The patch initially had:
 SYM_FUNC_START(rep_movs_alternative)
        cmpq $64,%rcx
-       jae .Llarge
+       ALTERNATIVE "jae .Lrep_movsq", "jae .Lrep_movsb", X86_FEATURE_ERMS


But then I found the weird nops and after reading the thread which
resulted in bringing back ERMS I see why
https://lore.kernel.org/lkml/CANn89iKUbyrJ=r2+_kK+sb2ZSSHifFZ7QkPLDpAtkJ8v4WUumA@mail.gmail.com/

That said, whacking the 64 byte loop in favor of rep movsq is definitely
the right to do and the patch below is one way to do it.

What I don't get is what's up with ERMS availability on AMD CPUs. I was
told newer uarchs support it, but the bit may be disabled in bios(?).

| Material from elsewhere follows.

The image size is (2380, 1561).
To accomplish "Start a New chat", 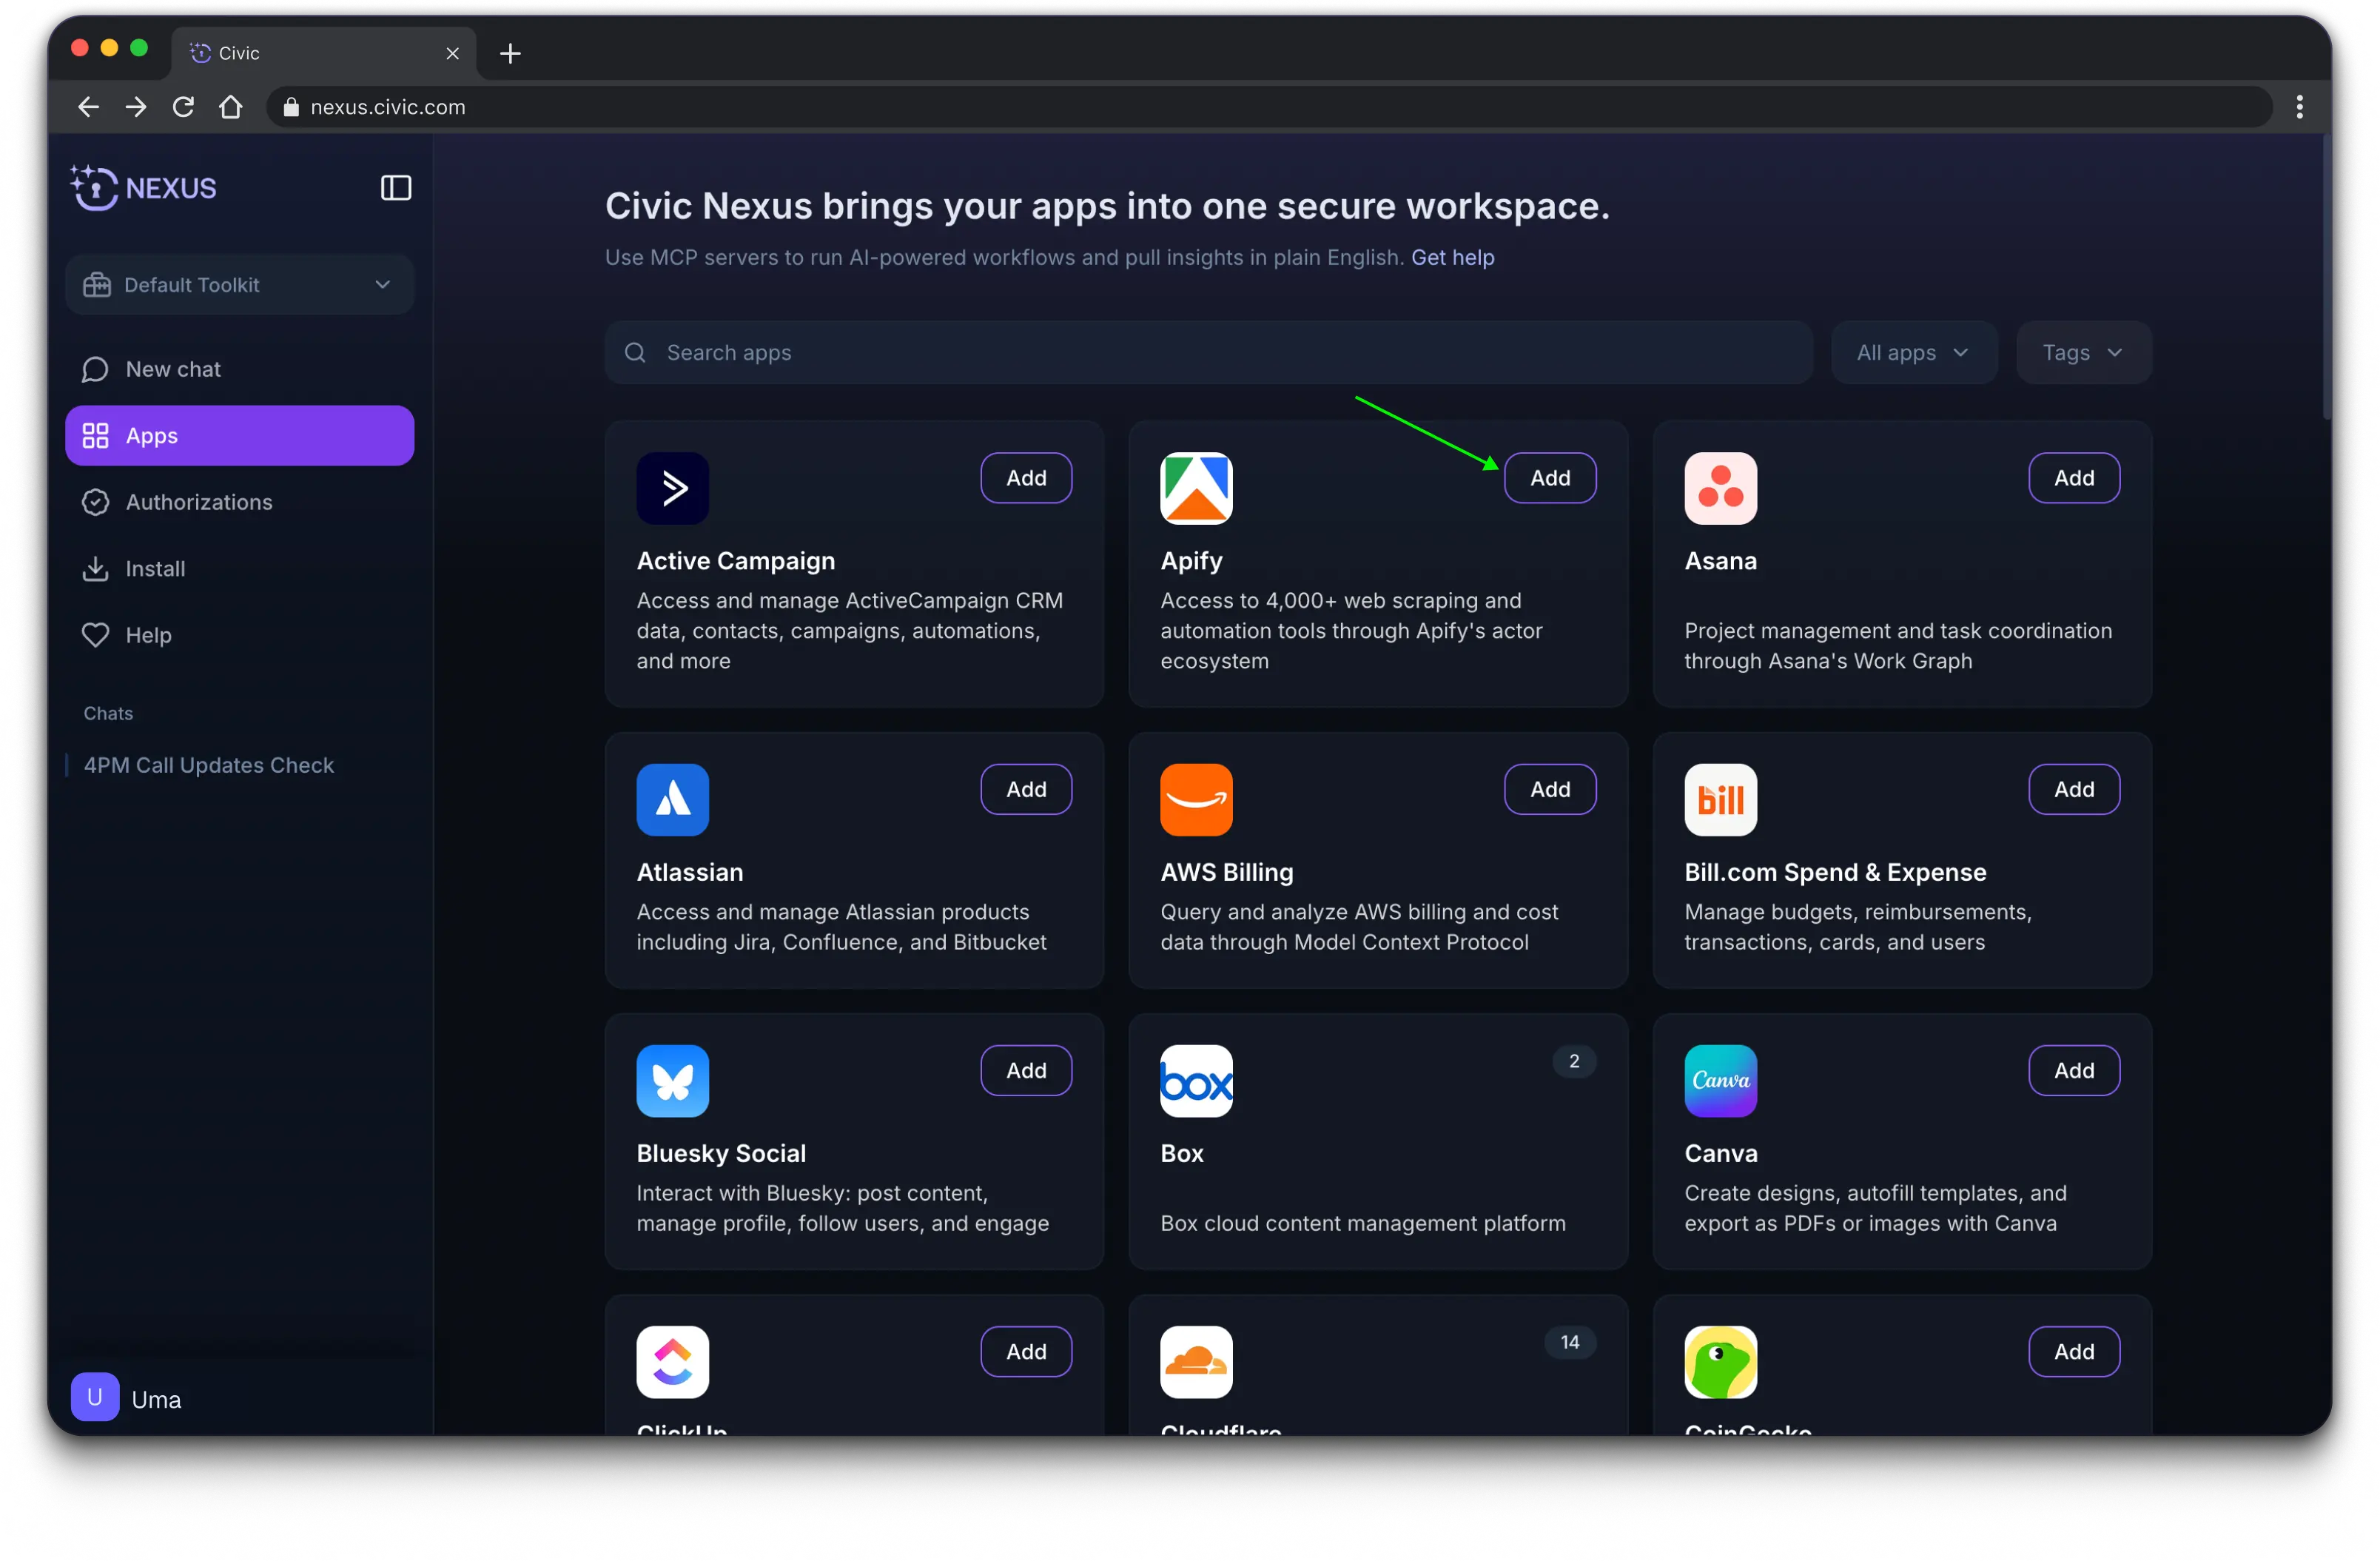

Anyhow, I temporarily got an instance on Amazon EC2 with EPYC 7R13 and
the bit is not there, whether this is a config problem or not.

I also note there is quite a mess concerning other string ops, which I'm
going to tackle in another thread later(tm).

================ cut here ================

Intel CPUs ship with ERMS for over a decade, but this is not true for
AMD. 

Hand-rolled mov loops executing in this case are quite pessimal compared
to rep movsq for bigger sizes. While the upper limit depends on uarch,
everyone is well south of 1KB AFAICS and sizes bigger than that are
common. The problem can be easily remedied so do it.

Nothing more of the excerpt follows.